▶ **Objective**
Reproduce every line of the records below verbatim, with nothing changed.

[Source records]

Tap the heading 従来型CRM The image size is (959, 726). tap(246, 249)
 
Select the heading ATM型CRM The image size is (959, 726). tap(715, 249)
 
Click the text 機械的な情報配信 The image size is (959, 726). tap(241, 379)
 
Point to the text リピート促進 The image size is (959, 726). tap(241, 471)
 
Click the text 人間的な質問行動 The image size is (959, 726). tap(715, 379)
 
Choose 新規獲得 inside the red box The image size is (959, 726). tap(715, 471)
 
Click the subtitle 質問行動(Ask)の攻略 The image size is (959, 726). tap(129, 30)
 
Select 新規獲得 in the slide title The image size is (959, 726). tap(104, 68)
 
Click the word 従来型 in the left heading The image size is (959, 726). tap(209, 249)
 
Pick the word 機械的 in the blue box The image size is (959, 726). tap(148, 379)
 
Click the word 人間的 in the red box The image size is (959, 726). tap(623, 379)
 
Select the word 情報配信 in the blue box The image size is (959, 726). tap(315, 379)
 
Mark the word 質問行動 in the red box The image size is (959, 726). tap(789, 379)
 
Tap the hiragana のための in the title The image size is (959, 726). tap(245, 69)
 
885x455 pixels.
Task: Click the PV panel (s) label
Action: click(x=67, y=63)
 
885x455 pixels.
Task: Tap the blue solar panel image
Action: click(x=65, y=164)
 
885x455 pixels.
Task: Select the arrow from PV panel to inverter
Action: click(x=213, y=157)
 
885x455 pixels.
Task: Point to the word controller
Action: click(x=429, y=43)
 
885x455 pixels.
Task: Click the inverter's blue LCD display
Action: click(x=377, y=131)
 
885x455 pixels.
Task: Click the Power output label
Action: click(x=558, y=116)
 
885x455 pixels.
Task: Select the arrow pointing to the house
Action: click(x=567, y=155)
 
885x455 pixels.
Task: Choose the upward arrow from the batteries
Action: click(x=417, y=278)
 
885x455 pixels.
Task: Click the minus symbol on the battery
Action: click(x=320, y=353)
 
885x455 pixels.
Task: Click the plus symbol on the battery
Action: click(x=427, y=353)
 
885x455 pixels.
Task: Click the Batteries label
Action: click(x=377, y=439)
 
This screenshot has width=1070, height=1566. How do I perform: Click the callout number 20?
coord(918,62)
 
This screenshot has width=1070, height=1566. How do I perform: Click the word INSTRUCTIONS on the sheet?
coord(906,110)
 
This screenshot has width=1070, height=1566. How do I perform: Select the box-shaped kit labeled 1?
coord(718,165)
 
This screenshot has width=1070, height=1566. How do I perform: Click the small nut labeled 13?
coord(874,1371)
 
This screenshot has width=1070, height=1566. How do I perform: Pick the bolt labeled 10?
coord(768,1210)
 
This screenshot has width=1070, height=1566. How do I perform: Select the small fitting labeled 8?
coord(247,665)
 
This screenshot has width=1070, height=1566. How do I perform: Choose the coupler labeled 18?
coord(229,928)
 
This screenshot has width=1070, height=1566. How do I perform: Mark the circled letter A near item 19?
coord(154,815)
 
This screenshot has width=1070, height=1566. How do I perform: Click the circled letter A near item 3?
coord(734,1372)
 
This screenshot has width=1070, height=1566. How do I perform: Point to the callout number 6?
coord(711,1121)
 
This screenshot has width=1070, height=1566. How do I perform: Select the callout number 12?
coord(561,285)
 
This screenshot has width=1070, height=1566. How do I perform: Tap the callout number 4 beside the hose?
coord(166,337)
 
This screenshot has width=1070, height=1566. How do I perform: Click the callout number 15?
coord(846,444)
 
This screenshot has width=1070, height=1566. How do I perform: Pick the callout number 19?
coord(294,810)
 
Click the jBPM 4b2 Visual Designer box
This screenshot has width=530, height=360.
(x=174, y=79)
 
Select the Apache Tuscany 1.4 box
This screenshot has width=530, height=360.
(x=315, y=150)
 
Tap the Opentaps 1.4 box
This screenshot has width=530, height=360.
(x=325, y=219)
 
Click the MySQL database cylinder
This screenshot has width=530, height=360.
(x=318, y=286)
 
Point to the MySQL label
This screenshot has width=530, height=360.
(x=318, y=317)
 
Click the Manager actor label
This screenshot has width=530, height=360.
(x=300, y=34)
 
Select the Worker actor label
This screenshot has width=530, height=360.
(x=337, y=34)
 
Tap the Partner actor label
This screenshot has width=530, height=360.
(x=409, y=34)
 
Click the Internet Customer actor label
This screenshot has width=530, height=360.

▶ **Solution**
Tap the heading 従来型CRM The image size is (959, 726). tap(246, 249)
 
Select the heading ATM型CRM The image size is (959, 726). tap(715, 249)
 
Click the text 機械的な情報配信 The image size is (959, 726). tap(241, 379)
 
Point to the text リピート促進 The image size is (959, 726). tap(241, 471)
 
Click the text 人間的な質問行動 The image size is (959, 726). tap(715, 379)
 
Choose 新規獲得 inside the red box The image size is (959, 726). tap(715, 471)
 
Click the subtitle 質問行動(Ask)の攻略 The image size is (959, 726). tap(129, 30)
 
Select 新規獲得 in the slide title The image size is (959, 726). tap(104, 68)
 
Click the word 従来型 in the left heading The image size is (959, 726). tap(209, 249)
 
Pick the word 機械的 in the blue box The image size is (959, 726). tap(148, 379)
 
Click the word 人間的 in the red box The image size is (959, 726). tap(623, 379)
 
Select the word 情報配信 in the blue box The image size is (959, 726). tap(315, 379)
 
Mark the word 質問行動 in the red box The image size is (959, 726). tap(789, 379)
 
Tap the hiragana のための in the title The image size is (959, 726). tap(245, 69)
 
885x455 pixels.
Task: Click the PV panel (s) label
Action: click(x=67, y=63)
 
885x455 pixels.
Task: Tap the blue solar panel image
Action: click(x=65, y=164)
 
885x455 pixels.
Task: Select the arrow from PV panel to inverter
Action: click(x=213, y=157)
 
885x455 pixels.
Task: Point to the word controller
Action: click(x=429, y=43)
 
885x455 pixels.
Task: Click the inverter's blue LCD display
Action: click(x=377, y=131)
 
885x455 pixels.
Task: Click the Power output label
Action: click(x=558, y=116)
 
885x455 pixels.
Task: Select the arrow pointing to the house
Action: click(x=567, y=155)
 
885x455 pixels.
Task: Choose the upward arrow from the batteries
Action: click(x=417, y=278)
 
885x455 pixels.
Task: Click the minus symbol on the battery
Action: click(x=320, y=353)
 
885x455 pixels.
Task: Click the plus symbol on the battery
Action: click(x=427, y=353)
 
885x455 pixels.
Task: Click the Batteries label
Action: click(x=377, y=439)
 
This screenshot has width=1070, height=1566. How do I perform: Click the callout number 20?
coord(918,62)
 
This screenshot has width=1070, height=1566. How do I perform: Click the word INSTRUCTIONS on the sheet?
coord(906,110)
 
This screenshot has width=1070, height=1566. How do I perform: Select the box-shaped kit labeled 1?
coord(718,165)
 
This screenshot has width=1070, height=1566. How do I perform: Click the small nut labeled 13?
coord(874,1371)
 
This screenshot has width=1070, height=1566. How do I perform: Pick the bolt labeled 10?
coord(768,1210)
 
This screenshot has width=1070, height=1566. How do I perform: Select the small fitting labeled 8?
coord(247,665)
 
This screenshot has width=1070, height=1566. How do I perform: Choose the coupler labeled 18?
coord(229,928)
 
This screenshot has width=1070, height=1566. How do I perform: Mark the circled letter A near item 19?
coord(154,815)
 
This screenshot has width=1070, height=1566. How do I perform: Click the circled letter A near item 3?
coord(734,1372)
 
This screenshot has width=1070, height=1566. How do I perform: Point to the callout number 6?
coord(711,1121)
 
This screenshot has width=1070, height=1566. How do I perform: Select the callout number 12?
coord(561,285)
 
This screenshot has width=1070, height=1566. How do I perform: Tap the callout number 4 beside the hose?
coord(166,337)
 
This screenshot has width=1070, height=1566. How do I perform: Click the callout number 15?
coord(846,444)
 
This screenshot has width=1070, height=1566. How do I perform: Pick the callout number 19?
coord(294,810)
 
Click the jBPM 4b2 Visual Designer box
This screenshot has width=530, height=360.
(x=174, y=79)
 
Select the Apache Tuscany 1.4 box
This screenshot has width=530, height=360.
(x=315, y=150)
 
Tap the Opentaps 1.4 box
This screenshot has width=530, height=360.
(x=325, y=219)
 
Click the MySQL database cylinder
This screenshot has width=530, height=360.
(x=318, y=286)
 
Point to the MySQL label
This screenshot has width=530, height=360.
(x=318, y=317)
 
Click the Manager actor label
This screenshot has width=530, height=360.
(x=300, y=34)
 
Select the Worker actor label
This screenshot has width=530, height=360.
(x=337, y=34)
 
Tap the Partner actor label
This screenshot has width=530, height=360.
(x=409, y=34)
 
Click the Internet Customer actor label
This screenshot has width=530, height=360.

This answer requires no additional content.